Wie die Nachrichtenagentur AP erfuhr, war die Gruppe am Freitagmorgen auf dem Rückweg vom Park und nur zehn Kilometer von der Stadt Goma am Kivusee entfernt angegriffen worden. Sowohl Mai-Mai-Milizen als auch Kämpfer der Allied Democratic Forces (ADF) wurden dafür verantwortlich gemacht. In den ostkongolesischen Unruheregionen Nord- und Südkivu, in denen der Park und die Großstadt Goma liegen, operieren mehr als 120 unterschiedliche bewaffnete Gruppen, von denen sich viele mit Überfällen, Straßensperren und Entführungen über Wasser halten.

Der Virunga-Nationalpark, in dessen Nähe die Gruppe entführt wurde, ist vor allem für seine vom Aussterben bedrohten Berggorillas berühmt. Für Ranger gilt das Schutzgebiet als sehr gefährlicher Arbeitsplätz. Seit Gründung des Parks Anfang des 20. Jahrhunderts starben dort 175 Ranger im Dienst für die Natur.

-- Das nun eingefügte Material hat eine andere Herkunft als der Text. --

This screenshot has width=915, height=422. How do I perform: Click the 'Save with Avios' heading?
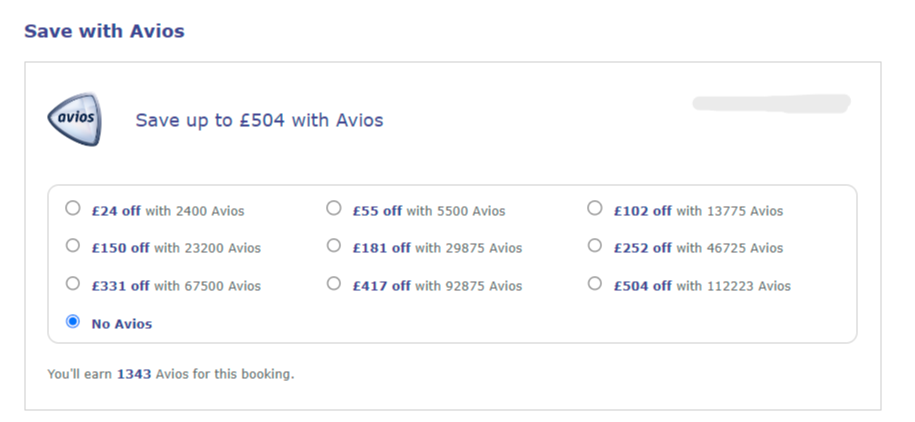click(104, 31)
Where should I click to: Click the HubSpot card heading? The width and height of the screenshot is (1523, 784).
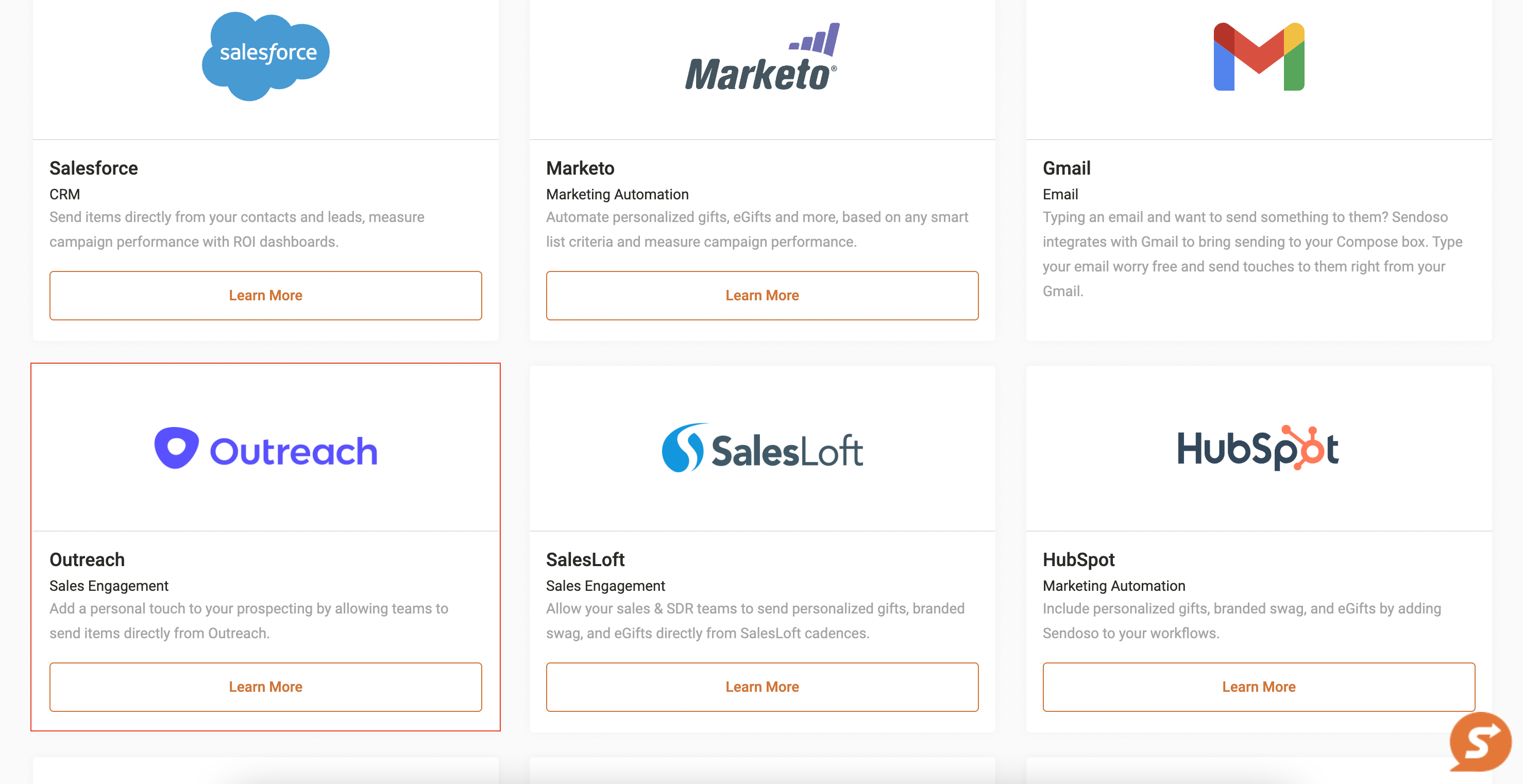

In den vergangenen Wochen gab es laut der britischen Zeitung "The Guardian" mehrere Entführungen und gewaltsame Zusammenstöße zwischen Mitgliedern der sogenannten Mai-Mai-Miliz und Sicherheitskräften. Den Mai Mai wird unter anderem die Ermordung von sechs Parkrangern im vergangenen Monat vorgeworfen.